Return the lines of the data below exactly. Start at the first and end with the line containing "Delete the pending 08-20-2024 hours entry".
*** Begin section ***
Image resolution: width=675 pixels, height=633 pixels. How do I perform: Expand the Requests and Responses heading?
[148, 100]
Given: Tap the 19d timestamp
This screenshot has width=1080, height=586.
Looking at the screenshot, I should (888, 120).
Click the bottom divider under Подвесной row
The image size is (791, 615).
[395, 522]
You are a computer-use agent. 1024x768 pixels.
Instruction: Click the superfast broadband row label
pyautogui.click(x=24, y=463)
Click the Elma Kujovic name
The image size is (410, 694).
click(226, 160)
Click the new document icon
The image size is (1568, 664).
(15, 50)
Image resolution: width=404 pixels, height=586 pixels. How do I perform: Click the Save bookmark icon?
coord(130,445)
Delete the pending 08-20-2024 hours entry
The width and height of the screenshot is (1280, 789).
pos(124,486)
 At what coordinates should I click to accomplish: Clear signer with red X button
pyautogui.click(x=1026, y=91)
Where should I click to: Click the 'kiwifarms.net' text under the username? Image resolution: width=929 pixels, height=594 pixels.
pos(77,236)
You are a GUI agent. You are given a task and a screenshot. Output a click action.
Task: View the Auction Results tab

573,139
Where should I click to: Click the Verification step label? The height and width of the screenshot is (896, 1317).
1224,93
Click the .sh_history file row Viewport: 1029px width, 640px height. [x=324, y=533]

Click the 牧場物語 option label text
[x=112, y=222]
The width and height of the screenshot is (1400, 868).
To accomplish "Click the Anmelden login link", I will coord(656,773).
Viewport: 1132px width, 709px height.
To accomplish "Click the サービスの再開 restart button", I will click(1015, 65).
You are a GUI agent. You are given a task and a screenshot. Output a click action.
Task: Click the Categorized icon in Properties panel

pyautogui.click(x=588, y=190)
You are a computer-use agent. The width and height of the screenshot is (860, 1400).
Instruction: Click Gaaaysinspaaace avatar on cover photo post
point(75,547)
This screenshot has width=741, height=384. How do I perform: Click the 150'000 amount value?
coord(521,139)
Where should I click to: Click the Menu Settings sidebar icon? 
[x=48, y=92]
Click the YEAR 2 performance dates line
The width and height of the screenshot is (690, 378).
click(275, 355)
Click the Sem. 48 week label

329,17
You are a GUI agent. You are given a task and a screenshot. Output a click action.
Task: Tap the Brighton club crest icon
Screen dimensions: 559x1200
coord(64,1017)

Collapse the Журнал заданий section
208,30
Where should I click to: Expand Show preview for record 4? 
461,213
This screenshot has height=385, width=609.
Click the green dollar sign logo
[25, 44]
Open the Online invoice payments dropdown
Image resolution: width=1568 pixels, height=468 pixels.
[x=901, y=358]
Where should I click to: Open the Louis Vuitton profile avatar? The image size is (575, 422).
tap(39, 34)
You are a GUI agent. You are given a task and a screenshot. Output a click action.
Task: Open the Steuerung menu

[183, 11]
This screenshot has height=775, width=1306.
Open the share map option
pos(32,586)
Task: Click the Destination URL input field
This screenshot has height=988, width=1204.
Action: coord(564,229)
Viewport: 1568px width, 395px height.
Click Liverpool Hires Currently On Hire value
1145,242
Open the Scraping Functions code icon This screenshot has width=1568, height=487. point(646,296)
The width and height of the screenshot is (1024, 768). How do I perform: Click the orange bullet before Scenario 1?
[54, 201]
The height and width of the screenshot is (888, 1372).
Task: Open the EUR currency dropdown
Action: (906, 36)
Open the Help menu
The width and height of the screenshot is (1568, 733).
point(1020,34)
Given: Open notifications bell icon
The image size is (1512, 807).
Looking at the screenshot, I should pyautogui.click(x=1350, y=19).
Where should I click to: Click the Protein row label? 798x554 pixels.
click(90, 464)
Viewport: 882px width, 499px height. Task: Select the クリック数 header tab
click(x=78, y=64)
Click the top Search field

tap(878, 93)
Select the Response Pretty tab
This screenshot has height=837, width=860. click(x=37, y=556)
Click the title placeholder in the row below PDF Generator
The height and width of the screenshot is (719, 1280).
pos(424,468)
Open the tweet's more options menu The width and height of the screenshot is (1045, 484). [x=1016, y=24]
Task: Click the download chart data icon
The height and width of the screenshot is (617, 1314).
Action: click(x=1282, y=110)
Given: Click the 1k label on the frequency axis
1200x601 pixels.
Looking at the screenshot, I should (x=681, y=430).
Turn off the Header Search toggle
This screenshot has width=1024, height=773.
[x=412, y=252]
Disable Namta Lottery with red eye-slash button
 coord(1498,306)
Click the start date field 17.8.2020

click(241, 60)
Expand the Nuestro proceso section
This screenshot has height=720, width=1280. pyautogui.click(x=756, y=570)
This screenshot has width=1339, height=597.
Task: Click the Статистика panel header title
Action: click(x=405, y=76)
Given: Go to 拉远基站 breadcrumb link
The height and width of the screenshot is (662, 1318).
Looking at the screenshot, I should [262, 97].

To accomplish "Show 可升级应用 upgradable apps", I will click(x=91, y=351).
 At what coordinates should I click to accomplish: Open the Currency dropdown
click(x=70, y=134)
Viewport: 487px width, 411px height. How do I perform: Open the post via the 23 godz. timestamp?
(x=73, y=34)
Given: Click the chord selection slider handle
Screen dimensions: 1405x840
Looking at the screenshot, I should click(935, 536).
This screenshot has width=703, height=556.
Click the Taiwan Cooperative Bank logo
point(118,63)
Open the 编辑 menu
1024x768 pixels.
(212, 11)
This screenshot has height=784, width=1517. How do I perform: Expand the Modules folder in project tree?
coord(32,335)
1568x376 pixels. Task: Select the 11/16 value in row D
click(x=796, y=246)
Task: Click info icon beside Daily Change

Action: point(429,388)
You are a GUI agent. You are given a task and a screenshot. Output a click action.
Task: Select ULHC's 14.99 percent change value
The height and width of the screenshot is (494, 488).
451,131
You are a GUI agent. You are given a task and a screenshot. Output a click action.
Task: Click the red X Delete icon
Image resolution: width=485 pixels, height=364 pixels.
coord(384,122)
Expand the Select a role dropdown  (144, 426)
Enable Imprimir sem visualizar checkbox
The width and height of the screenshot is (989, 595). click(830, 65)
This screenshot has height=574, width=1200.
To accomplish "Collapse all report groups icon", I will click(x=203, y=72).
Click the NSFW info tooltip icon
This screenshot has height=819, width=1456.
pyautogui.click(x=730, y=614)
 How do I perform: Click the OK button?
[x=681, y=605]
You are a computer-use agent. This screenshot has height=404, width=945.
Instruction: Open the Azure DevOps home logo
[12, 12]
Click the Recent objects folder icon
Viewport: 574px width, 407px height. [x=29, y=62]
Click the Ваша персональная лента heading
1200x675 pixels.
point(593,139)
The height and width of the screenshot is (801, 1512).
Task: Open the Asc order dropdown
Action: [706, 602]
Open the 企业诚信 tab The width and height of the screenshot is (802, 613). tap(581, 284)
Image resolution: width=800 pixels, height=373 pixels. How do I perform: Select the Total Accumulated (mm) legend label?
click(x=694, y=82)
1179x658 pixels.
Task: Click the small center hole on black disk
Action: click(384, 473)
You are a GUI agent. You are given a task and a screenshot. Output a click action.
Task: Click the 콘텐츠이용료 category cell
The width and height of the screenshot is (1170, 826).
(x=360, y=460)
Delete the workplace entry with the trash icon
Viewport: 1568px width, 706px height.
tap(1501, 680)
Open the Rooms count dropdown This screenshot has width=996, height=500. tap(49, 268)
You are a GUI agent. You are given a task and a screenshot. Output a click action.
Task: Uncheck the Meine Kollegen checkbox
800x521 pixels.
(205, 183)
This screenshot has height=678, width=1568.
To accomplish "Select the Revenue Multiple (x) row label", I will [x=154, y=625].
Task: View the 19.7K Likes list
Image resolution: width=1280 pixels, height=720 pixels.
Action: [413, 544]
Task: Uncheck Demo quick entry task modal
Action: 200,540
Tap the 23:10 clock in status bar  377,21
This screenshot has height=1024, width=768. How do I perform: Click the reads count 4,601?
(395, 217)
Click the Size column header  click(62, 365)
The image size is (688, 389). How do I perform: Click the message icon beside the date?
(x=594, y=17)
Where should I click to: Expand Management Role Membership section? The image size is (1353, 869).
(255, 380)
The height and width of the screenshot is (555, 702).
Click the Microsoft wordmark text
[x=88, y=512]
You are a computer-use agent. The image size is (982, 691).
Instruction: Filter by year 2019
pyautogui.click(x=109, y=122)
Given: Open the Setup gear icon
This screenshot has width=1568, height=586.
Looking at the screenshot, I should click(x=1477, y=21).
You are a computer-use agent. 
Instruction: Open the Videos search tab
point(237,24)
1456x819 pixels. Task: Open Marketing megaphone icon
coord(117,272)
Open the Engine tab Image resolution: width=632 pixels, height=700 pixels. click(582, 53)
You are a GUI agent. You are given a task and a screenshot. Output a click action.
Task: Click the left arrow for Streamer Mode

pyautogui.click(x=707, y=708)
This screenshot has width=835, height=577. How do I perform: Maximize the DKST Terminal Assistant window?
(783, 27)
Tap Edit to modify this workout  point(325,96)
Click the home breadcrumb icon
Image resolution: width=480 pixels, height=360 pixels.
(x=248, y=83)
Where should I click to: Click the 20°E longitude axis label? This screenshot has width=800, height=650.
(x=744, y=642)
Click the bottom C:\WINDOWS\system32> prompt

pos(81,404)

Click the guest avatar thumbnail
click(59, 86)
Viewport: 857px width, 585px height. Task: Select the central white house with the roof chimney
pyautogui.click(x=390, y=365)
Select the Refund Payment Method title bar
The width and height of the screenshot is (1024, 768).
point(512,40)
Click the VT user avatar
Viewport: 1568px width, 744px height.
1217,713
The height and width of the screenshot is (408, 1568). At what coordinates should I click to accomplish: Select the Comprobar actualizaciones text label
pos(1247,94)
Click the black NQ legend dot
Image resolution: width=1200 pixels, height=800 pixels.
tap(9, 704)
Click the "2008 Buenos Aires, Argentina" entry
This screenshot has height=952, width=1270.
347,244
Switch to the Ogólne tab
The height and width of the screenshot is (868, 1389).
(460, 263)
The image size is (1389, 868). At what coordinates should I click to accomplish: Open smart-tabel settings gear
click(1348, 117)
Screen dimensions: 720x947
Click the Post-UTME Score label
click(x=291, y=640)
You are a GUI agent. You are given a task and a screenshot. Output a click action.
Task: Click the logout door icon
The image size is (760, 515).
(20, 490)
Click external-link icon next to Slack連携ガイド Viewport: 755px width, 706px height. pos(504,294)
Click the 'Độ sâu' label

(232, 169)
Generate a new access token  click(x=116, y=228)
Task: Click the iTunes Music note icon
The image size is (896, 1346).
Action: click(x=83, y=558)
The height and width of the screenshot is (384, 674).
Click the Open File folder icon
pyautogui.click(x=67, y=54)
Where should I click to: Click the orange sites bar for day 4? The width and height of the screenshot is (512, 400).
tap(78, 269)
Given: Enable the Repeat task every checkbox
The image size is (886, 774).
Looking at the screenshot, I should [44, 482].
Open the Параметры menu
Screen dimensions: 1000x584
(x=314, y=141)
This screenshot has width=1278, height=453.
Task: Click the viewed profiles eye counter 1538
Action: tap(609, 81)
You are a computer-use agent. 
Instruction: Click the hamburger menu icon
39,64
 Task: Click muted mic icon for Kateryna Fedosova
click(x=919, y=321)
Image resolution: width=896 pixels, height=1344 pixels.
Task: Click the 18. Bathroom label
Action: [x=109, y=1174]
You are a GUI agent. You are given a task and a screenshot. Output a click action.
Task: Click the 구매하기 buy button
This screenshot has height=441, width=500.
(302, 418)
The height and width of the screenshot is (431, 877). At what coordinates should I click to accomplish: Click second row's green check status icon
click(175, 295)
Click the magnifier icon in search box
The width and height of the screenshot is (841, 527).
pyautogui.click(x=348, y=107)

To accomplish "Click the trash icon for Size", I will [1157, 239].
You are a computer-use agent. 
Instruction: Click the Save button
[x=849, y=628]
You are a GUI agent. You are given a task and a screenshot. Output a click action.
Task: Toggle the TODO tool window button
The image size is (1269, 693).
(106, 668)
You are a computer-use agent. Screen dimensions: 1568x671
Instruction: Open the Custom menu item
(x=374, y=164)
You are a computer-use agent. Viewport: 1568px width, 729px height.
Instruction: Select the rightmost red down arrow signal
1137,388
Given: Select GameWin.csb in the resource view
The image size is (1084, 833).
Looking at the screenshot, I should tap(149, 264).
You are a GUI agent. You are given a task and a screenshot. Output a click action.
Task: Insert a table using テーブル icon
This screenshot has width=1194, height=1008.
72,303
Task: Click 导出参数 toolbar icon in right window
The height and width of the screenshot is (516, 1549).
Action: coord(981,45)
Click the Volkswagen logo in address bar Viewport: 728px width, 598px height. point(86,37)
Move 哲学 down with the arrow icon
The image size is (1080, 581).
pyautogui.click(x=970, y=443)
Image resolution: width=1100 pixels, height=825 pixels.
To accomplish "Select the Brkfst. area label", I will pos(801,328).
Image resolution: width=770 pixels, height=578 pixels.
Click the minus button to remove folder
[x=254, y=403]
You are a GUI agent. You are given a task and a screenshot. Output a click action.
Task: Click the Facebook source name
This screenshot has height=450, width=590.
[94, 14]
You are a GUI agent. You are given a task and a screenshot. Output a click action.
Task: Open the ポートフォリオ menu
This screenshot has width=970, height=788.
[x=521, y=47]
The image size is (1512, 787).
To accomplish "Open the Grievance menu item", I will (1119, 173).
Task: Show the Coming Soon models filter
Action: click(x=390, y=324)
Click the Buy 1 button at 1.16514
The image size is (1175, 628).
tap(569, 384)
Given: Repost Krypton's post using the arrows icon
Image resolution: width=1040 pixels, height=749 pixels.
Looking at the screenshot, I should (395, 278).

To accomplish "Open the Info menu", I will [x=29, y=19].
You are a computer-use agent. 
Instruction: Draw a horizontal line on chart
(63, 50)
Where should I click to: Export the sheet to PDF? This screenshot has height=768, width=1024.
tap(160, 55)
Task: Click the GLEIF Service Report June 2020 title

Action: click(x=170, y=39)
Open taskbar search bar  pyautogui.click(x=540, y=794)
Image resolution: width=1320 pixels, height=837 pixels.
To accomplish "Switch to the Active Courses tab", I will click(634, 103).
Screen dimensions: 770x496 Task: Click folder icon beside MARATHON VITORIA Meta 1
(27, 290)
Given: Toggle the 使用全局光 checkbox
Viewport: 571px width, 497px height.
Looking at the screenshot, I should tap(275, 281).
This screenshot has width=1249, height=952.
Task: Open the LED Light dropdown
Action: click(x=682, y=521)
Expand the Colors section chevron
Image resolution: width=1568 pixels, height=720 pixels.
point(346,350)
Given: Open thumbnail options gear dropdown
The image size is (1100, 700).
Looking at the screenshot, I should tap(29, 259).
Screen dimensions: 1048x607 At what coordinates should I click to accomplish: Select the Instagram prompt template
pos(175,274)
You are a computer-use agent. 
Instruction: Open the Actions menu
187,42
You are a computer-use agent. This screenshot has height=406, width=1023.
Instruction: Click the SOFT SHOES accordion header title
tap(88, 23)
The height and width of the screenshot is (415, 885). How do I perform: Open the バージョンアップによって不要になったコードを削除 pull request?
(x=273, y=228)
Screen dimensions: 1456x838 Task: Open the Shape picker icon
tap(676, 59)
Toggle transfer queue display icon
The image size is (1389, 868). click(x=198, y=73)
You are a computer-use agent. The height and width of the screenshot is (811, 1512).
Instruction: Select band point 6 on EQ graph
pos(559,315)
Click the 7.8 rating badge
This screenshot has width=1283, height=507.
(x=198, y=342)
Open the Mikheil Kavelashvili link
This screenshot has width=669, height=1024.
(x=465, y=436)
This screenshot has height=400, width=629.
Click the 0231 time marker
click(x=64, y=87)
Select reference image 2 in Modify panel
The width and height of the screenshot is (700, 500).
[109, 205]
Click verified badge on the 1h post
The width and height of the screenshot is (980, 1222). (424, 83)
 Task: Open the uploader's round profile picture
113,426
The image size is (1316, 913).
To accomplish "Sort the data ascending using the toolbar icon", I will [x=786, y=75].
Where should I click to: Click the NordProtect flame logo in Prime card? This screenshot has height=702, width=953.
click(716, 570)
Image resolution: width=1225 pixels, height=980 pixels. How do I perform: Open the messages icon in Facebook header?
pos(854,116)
*** End section ***
• **TASK SOLUTION**:
Image resolution: width=675 pixels, height=633 pixels. How do I perform: Expand the Requests and Responses heading?
[148, 100]
Given: Tap the 19d timestamp
This screenshot has width=1080, height=586.
Looking at the screenshot, I should (888, 120).
Click the bottom divider under Подвесной row
The image size is (791, 615).
[395, 522]
You are a computer-use agent. 1024x768 pixels.
Instruction: Click the superfast broadband row label
pyautogui.click(x=24, y=463)
Click the Elma Kujovic name
The image size is (410, 694).
click(226, 160)
Click the new document icon
The image size is (1568, 664).
(15, 50)
Image resolution: width=404 pixels, height=586 pixels. How do I perform: Click the Save bookmark icon?
coord(130,445)
Delete the pending 08-20-2024 hours entry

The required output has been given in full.